I initially thought that the patch notes meant both. It sounded really obnoxious with whispering, but thankfully that turned out to be a misinterpretation (side note, patch notes should never require interpretation, use exact terminology).
Aside from all that, I do agree with the original post — the wording on the text is unnecessarily alarming, and removing the “Warning” at the beginning would make it seem more informational and less dire.
I can understand the aggressive policy against impersonation. Though personally I’ve never seen anyone try to pass off as official when they aren’t, clearly I can’t see behind the scenes to know how prevalent this is. So even though it does feel heavy handed to me, if there are a number of cases of this happening then I can easily understand the changes.
I do also like the idea of an official welcome message to the game for each new character. Perhaps include a bit of additional information, such as how to look up things on the wiki.
I got an idea though: When someone makes a new character, send them an automated Anet-officially-stamped mail welcoming them to the game. That way people will be exposed to what official looks like in a very immediate and real way, and will know what to look for. You can even put info about what official will look like in that very same mail.
This, and remove the warning from all mails. It’s annoying.
Here’s an update:
We’re sorry for any confusion related to the in-game mail messaging and want to let you know the dev team is aware that all in-game mails from another account presently display this warning, even if they come from an ArenaNet employee account.
Here’s an update:
We’re sorry for any confusion related to the in-game mail messaging and want to let you know the dev team is aware that all in-game mails from another account presently display this warning, even if they come from an ArenaNet employee account.
Thanks for the update.
I’m guessing the non-flagged mail would have to come from devs who are specifically acting as admins (support or otherwise) in the game. Most devs in the game are there as players, not admins.
Communications, Communications, Communications.
I was under the impression they hired a communications expert to handle avoiding this type of problem.
If not, please hire a communications expert Anet. Thank You.
I really think they should take out the part where it says, Warning:
That makes the email look peculiar, like it’s an actual warning. In common terms the word warning means that there is some sort of danger. That note is informational only, a comment.
This message was sent by another player. It was not sent by the Guild Wars 2 Team.
That gets the point across without sounding like there is something to warn against with that particular message.
“Note: This message was sent by another player. It was not sent by the Guild Wars 2 Team.”
Thinking that would be better.
Here’s an update:
We’re sorry for any confusion related to the in-game mail messaging and want to let you know the dev team is aware that all in-game mails from another account presently display this warning, even if they come from an ArenaNet employee account.
Wait… how do we know you’re the real Gaile Gray? .
Wait… how do we know you’re the real Gaile Gray? .

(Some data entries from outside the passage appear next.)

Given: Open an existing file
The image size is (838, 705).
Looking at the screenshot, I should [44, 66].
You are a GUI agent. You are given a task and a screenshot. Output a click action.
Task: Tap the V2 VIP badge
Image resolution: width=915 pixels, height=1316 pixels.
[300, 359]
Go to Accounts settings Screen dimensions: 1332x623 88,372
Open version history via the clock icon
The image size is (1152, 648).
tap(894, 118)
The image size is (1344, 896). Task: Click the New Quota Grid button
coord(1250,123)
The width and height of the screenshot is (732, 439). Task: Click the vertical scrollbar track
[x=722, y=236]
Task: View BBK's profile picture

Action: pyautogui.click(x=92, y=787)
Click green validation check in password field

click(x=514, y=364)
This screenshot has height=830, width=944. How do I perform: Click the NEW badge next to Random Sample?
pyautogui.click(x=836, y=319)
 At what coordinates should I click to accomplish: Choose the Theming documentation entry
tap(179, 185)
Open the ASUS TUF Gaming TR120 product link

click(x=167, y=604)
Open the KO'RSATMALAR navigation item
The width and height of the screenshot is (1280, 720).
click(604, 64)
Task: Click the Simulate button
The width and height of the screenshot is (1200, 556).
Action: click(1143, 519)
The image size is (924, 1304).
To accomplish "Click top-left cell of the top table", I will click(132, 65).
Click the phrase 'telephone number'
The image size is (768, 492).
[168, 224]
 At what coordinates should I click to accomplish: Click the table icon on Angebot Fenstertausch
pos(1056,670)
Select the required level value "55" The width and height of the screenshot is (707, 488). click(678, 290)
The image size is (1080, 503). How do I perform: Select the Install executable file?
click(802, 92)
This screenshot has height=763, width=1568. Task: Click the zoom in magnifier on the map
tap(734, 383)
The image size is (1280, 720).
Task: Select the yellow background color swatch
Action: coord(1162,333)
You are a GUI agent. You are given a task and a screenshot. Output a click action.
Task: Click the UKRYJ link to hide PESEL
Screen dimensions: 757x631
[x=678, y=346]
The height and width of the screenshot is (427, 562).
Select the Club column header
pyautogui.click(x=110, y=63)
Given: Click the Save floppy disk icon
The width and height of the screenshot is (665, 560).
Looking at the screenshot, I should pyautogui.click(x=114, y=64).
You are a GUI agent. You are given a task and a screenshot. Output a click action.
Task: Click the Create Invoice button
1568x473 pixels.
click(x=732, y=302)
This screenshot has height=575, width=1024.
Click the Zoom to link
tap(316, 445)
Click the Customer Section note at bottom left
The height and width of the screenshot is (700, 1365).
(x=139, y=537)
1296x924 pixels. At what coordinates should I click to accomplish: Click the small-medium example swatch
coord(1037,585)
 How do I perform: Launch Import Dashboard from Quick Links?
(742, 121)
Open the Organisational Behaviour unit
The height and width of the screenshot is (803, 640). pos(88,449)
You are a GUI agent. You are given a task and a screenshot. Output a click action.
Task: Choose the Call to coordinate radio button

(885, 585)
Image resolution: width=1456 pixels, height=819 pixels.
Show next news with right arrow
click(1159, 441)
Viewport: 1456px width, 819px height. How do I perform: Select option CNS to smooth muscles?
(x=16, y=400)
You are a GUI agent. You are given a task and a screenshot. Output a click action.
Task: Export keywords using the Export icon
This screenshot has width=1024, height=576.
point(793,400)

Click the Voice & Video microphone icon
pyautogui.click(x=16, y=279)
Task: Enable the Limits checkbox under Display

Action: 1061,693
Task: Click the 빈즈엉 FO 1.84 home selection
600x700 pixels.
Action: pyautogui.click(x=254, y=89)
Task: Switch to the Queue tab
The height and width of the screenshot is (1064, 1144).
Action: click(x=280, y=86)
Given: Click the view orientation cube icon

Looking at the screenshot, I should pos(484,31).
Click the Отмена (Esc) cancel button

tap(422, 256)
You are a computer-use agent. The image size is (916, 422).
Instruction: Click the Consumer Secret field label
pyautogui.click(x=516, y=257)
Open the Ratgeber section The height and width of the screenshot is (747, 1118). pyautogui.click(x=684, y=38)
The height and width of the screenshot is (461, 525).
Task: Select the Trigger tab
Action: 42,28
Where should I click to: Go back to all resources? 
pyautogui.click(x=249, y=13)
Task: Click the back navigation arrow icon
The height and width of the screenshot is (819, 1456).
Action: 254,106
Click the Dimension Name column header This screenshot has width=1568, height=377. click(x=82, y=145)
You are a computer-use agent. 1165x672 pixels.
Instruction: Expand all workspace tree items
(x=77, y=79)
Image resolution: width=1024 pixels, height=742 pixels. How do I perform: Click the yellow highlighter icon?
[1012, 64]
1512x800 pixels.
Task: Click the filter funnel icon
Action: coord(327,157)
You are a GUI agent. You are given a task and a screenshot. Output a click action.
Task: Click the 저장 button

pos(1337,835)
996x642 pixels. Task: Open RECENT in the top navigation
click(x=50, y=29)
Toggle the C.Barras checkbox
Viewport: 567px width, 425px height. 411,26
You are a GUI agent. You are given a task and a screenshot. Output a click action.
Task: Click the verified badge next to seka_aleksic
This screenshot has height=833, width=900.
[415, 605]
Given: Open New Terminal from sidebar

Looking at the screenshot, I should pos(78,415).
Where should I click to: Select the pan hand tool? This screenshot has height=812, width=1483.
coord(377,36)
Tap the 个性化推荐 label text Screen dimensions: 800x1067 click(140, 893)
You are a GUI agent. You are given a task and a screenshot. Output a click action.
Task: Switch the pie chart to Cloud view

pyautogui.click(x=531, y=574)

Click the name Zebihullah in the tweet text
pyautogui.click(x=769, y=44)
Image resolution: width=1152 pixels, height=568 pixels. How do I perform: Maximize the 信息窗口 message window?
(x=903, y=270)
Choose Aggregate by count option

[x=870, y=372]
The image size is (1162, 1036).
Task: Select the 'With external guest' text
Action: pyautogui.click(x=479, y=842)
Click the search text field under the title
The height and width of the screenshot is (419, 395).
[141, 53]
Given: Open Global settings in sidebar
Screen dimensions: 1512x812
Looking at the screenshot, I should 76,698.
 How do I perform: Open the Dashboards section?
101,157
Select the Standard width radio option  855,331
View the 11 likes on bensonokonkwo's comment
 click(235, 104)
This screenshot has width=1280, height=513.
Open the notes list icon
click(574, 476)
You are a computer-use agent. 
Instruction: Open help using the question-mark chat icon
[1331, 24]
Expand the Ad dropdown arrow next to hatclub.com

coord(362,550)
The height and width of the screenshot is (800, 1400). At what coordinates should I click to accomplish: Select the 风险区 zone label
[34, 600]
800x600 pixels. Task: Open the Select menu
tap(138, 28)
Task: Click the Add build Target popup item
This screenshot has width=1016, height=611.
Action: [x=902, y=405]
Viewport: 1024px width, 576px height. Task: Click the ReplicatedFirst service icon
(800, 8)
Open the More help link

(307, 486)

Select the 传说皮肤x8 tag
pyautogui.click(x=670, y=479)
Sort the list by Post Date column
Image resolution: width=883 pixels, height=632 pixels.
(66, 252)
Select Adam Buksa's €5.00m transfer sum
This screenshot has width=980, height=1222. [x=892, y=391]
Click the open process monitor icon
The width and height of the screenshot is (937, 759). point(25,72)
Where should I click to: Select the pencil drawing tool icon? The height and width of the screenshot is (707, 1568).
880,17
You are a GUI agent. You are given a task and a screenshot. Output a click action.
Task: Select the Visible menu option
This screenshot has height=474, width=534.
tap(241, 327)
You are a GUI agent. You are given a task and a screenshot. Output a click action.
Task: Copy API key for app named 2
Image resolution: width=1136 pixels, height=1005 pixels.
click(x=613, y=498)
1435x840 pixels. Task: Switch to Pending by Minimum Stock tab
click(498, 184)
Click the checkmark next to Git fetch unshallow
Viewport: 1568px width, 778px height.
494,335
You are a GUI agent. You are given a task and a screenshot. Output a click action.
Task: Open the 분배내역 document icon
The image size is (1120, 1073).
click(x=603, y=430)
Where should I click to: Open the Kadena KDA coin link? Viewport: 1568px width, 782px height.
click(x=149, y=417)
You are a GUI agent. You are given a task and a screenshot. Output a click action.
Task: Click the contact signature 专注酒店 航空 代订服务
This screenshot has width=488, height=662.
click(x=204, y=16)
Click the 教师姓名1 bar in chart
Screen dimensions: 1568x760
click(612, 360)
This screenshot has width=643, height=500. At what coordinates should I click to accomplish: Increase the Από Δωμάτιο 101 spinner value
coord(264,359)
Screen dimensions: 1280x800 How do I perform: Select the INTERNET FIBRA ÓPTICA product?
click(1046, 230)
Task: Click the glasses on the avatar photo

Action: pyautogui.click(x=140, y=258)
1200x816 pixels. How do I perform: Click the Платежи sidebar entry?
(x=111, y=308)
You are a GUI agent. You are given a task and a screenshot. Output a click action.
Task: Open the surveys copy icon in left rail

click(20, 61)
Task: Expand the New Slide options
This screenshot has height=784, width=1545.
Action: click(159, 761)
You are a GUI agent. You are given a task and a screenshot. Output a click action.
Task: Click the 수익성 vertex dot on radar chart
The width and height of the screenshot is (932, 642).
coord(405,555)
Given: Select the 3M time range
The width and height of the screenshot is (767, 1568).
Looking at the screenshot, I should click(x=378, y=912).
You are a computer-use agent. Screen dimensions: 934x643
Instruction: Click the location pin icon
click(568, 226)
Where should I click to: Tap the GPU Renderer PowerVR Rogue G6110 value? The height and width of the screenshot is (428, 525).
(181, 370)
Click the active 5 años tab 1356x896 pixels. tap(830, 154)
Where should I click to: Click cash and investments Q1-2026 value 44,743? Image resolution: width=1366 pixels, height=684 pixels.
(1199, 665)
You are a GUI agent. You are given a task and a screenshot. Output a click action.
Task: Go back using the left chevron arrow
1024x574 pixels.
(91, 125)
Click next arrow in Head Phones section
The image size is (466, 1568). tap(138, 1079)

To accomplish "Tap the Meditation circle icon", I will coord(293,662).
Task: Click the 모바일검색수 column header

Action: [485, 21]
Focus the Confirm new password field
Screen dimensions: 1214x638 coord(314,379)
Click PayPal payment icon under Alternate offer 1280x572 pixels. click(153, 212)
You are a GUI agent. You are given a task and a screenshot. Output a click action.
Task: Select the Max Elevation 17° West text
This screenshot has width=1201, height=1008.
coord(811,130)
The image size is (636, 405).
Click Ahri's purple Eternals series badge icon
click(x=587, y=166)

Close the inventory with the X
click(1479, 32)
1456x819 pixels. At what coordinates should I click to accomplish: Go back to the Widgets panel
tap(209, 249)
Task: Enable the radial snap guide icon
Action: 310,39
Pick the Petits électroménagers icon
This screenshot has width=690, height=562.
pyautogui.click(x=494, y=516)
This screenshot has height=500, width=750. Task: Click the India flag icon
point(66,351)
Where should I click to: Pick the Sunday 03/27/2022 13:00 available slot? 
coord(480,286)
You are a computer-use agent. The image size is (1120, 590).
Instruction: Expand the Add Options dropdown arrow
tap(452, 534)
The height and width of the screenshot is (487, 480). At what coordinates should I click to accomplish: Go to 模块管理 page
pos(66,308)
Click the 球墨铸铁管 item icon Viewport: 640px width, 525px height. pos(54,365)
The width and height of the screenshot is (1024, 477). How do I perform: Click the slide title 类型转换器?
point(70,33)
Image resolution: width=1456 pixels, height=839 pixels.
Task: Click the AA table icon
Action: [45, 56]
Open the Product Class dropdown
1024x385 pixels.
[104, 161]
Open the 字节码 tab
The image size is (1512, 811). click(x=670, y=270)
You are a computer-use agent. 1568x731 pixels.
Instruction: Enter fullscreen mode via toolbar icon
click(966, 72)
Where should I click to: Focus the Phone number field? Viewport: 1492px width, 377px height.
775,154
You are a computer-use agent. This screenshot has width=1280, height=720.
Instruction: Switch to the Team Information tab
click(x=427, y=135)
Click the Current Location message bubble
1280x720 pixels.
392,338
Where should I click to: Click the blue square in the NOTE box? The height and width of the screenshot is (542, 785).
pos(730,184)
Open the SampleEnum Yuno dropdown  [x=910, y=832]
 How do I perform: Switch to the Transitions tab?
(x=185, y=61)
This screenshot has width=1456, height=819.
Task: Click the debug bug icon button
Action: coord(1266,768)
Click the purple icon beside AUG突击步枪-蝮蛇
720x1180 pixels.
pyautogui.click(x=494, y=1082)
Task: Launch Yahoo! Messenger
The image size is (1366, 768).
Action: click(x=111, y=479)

Maybe by the big red swoosh?
how about add an option for verification rather than display a warning all the time
My first thought was that this is backwards, that it would make more sense to display a notification only on messages that do come from Anet, rather than all the others. But then the problem is that if someone gets a message from a scammer before one from Anet (which are relatively rare) they wouldn’t know it’s supposed to have an additional note to verify that they are who they say they are.
However I also agree that labelling it as a warning is overly alarmist. It makes it sound like we shouldn’t expect to get mail from other players and it’s something to be worried about. Removing the word warning would still get the point across but in a less aggressive way.